# Reading passage
┌──
INEOS to end UK investment

Ineos’ announcement that they are stopping all investment in Britain due to tax increases on North Sea oil and gas production has raised eyebrows in government, given co-founder Sir Jim Ratcliffe is seeking hundreds of millions of pounds in public money to help facilitate the £2bn redevelopment of Old Trafford. While any government funding, which has received the theoretical backing of Chancellor Rachel Reeves, would not be used to build the stadium, Ratcliffe has made clear that the ambitious project cannot take place without it.

Brian Gilvary, the chairman of the Ineos Energy division, said last week the company was diverting all spending to the US, and has already recently invested £3bn there. Ineos also shut down the Grangemouth oil refinery in Scotland earlier this year after 100 years of operation.

Sir Jim moved out of the UK once to pay less tax… and he’ll do it again

“We have stopped investing in Britain,” Gilvary said. “Our future investment will not be in the UK. There’s no question of that. The problem is that the UK has become one of the most unstable fiscal regimes in the world from a perspective of natural resources and energy.
└──
# Tasks to complete
1 – List every person named in the article about Ineos ending UK investment.
2 – Continue the article about Ineos ending UK investment from the point where it stops.
The material after this point has nothing to do with the tasks.

# Supplied data
┌──
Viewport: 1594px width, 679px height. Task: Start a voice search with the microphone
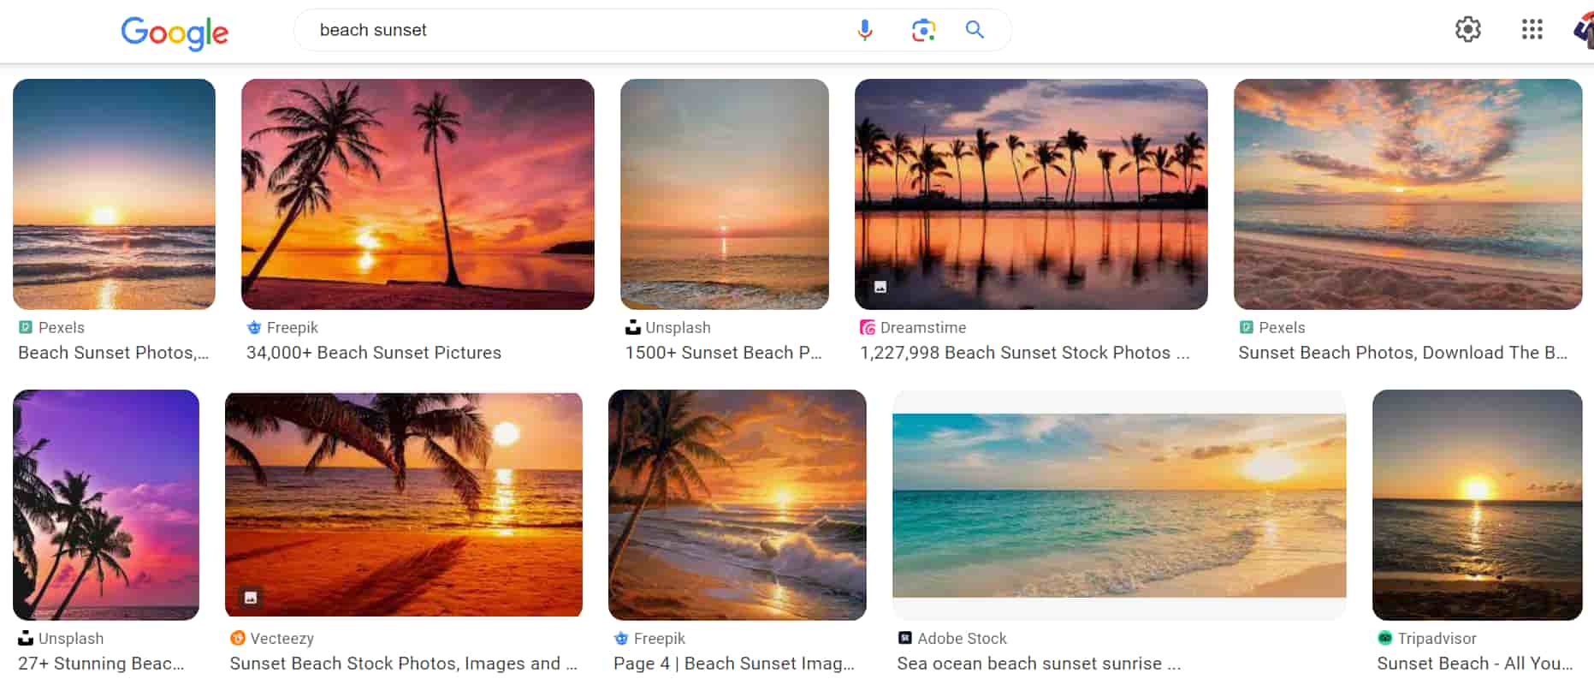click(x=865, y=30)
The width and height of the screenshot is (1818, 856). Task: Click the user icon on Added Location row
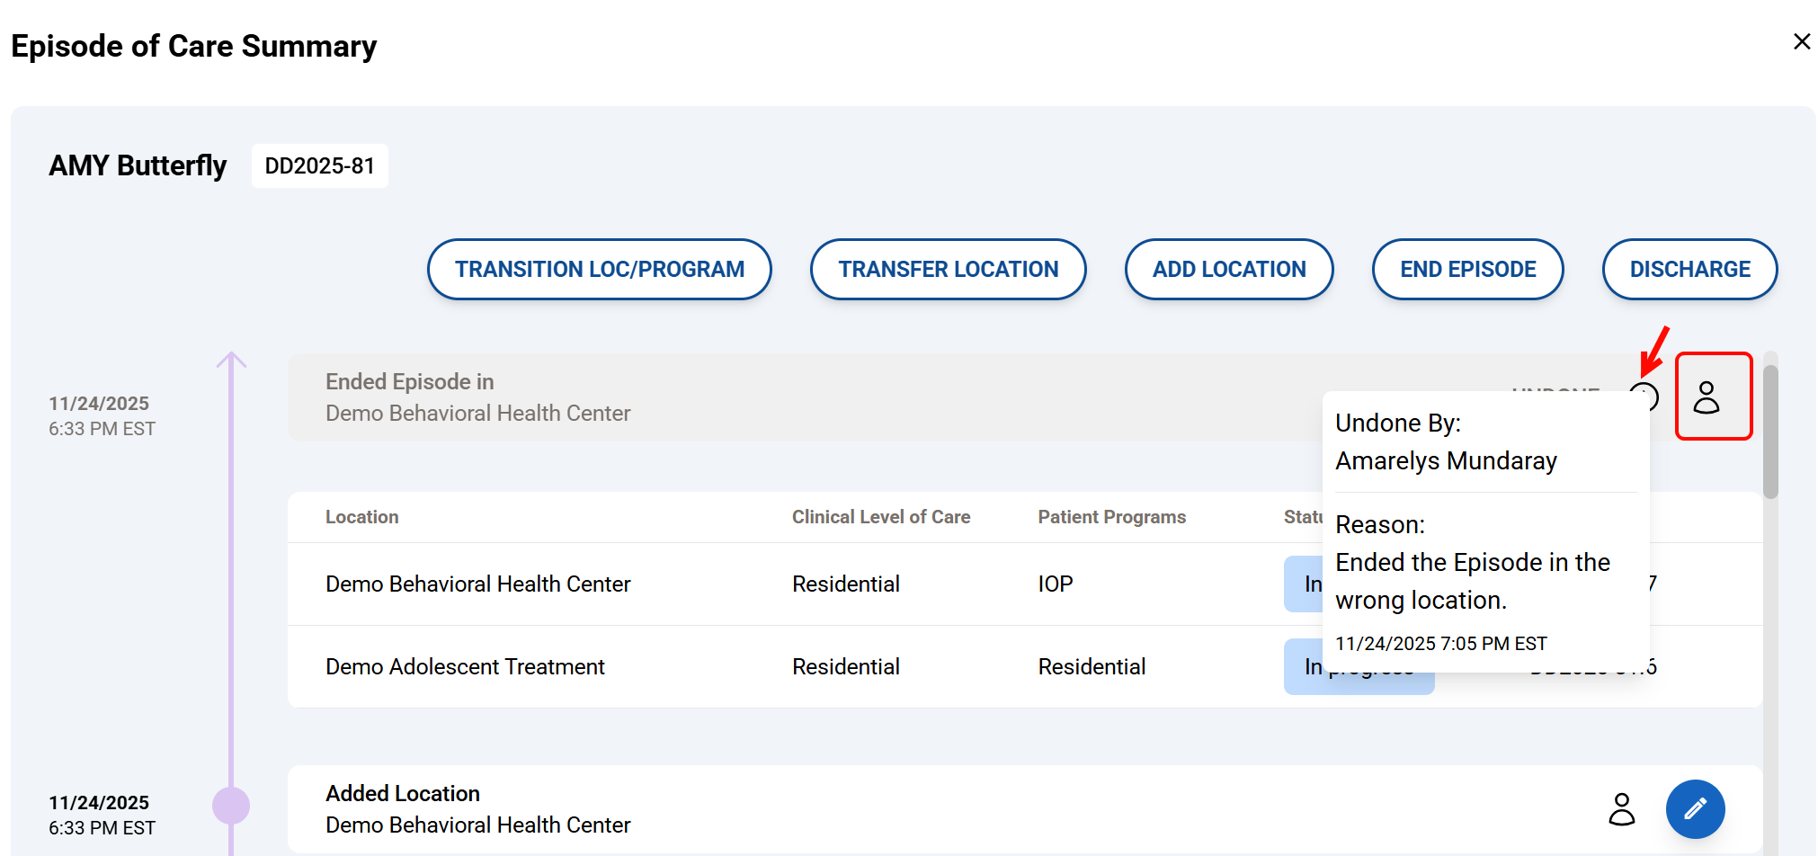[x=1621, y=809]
└──
┌──
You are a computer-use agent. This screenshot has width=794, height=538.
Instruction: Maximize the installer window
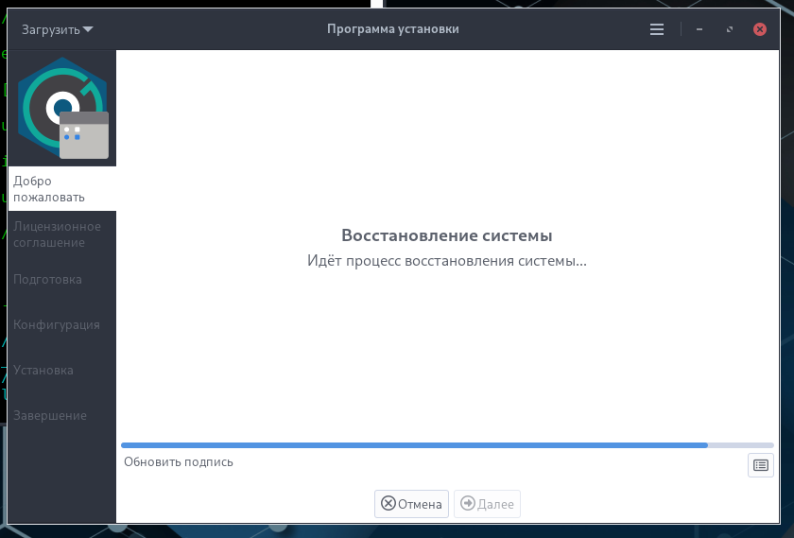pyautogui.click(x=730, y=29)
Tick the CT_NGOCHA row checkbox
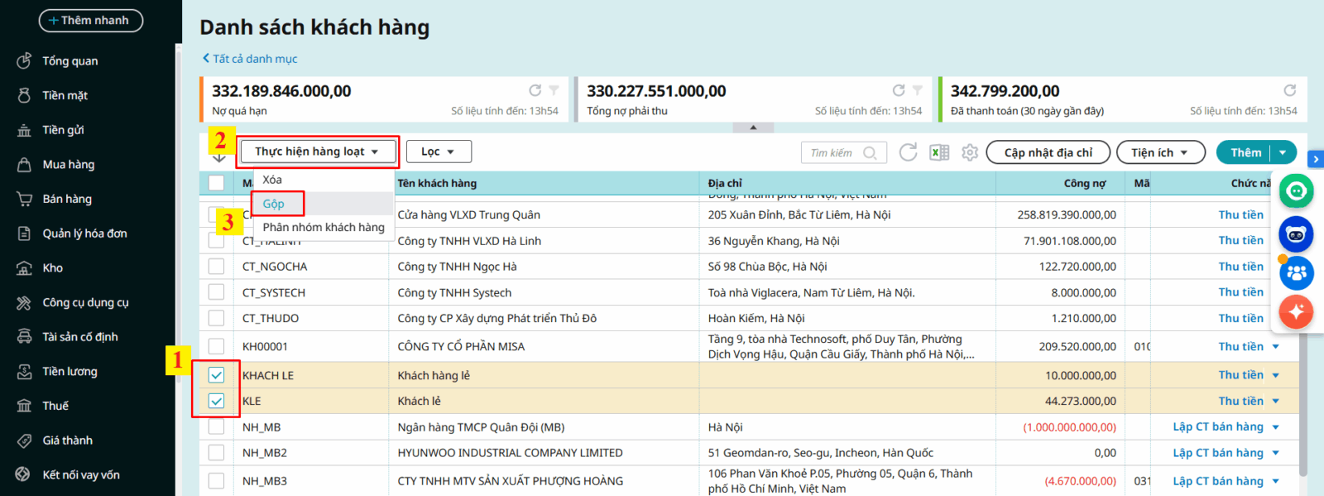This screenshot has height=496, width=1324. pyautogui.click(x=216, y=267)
└──
# Results for the exercise
1 – Sir Jim Ratcliffe, Rachel Reeves, Brian Gilvary

2 –
“It means we cannot invest with any certainty because we can’t be sure what future tax rates will be. For us, the future lies in other countries, mostly the United States.”

United have claimed that the expansion of Old Trafford could help deliver a £7.3bn annual boost to the UK economy by 2039. While several Ministers, and Manchester Mayor Andy Burnham who is plotting a leadership challenge to Sir Keir Starmer, have back the plan securing the funding is proving more challenging.

With Monaco resident Ratcliffe having just taken billions out of the UK economy, the politics could prove equally difficult.

Brighton’s major sporting reshuffle

Brighton are set to appoint Jason Ayto as their new sporting director in place of David Weir, in a reshuffle executed by owner Tony Bloom.

Weir left Brighton last week after seven years at the club, having spent the last three as technical director after succeeding Dan Ashworth. Weir’s former assistant Mike Cave is promoted to sporting director and will report to Ayto. Cave has impressed the Albion hierarchy since arriving from Fulham in 2022.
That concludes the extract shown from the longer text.